Dear Martin, dear Julius,
Am Freitag, den 24.02.2017, 16:41 -0700 schrieb Martin Roth:
My argument is that if nothing at all is shown, its difficult to know if that's because nothing needs to be shown, or because the console is busted.
That was my original motivation too. The image for QEMU with log level WARNING, didn’t print anything to the console, so I didn’t know if QEMU was called incorrectly, or if there was another problem with the build.
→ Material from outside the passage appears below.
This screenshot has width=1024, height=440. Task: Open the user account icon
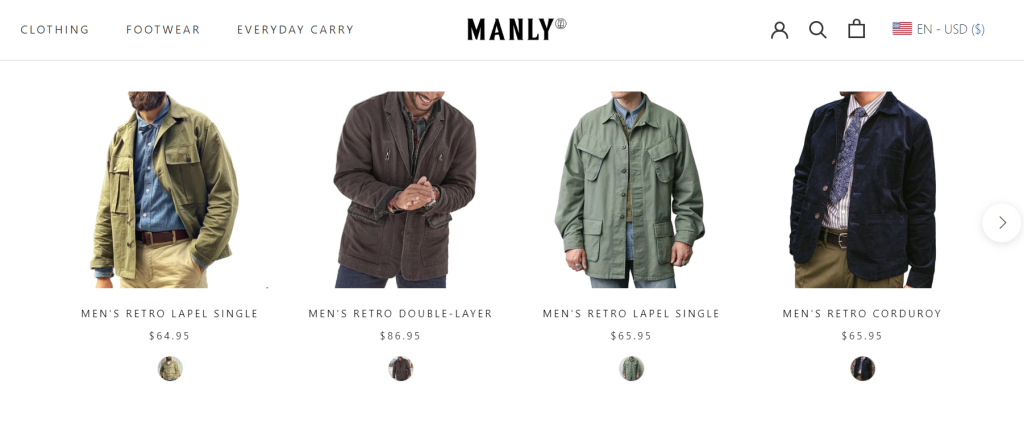coord(779,29)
Maybe we break up the banner, and don't print both romstage and ramstage banners, but just the romstage banner. I'd say that just printing the coreboot version should be sufficient, especially since the build date is based on the commit id:
So at loglevel 0, we get: coreboot-4.5-1079-g613350897d
But can’t the version for romstage and ramstage differ? (Though very unlikely.)
At loglevel 5 (or whatever) we get the additional text:
With the current definitions, it should be log level 6 (INFO). 5 (NOTICE) is “Normal but significant conditions.”, while 6 (INFO) is “Informational messages.”. (No idea how “significant” condition is defined.)
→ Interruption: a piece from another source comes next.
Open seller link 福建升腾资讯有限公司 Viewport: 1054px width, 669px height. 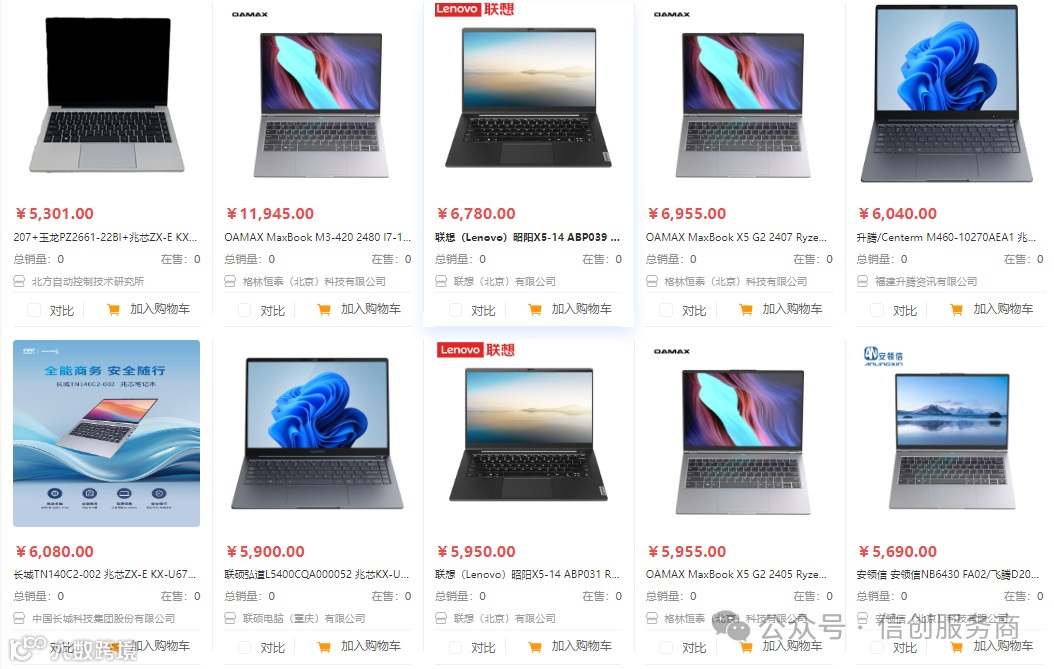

coreboot-4.5-1079-g613350897d Fri Feb 24 14:59:42 UTC 2017 romstage starting...
Julius, do you have any measurements, how much time printing 100 characters over the serial console would take?
Also, does that really matter for production systems? What log level are they normally shipped with?
Thanks,
Paul
coreboot-4.5-1079-g613350897d Fri Feb 24 14:59:42 UTC 2017 romstage starting...
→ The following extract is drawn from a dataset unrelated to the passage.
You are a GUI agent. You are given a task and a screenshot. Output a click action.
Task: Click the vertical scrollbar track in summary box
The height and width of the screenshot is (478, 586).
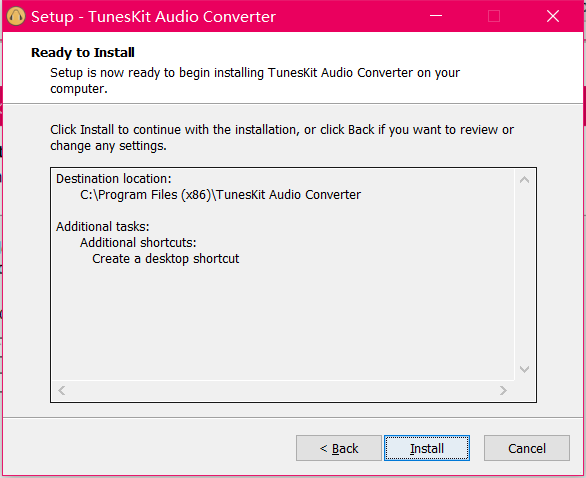(x=524, y=274)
Julius, do you have any measurements, how much time printing 100 characters over the serial console would take?
Back of the envelope calculation for normal 115200 baud says
1000ms * 100 chars * 9 bits per char (with parity) / 115200 bps = 8ms
Certainly not the end of the world, but I just don't like unnecessary inefficiency even if it's small. I also feel like it should be a reasonable use case to say "I want *only* warnings/errors" (e.g. so you can pipe them directly into some firmware error log or something), but maybe that's just me.
Also, does that really matter for production systems? What log level are they normally shipped with?
If you're talking about Chrome OS production systems, we just set BIOS_SPEW but disable the UART, so from that point I don't care either way.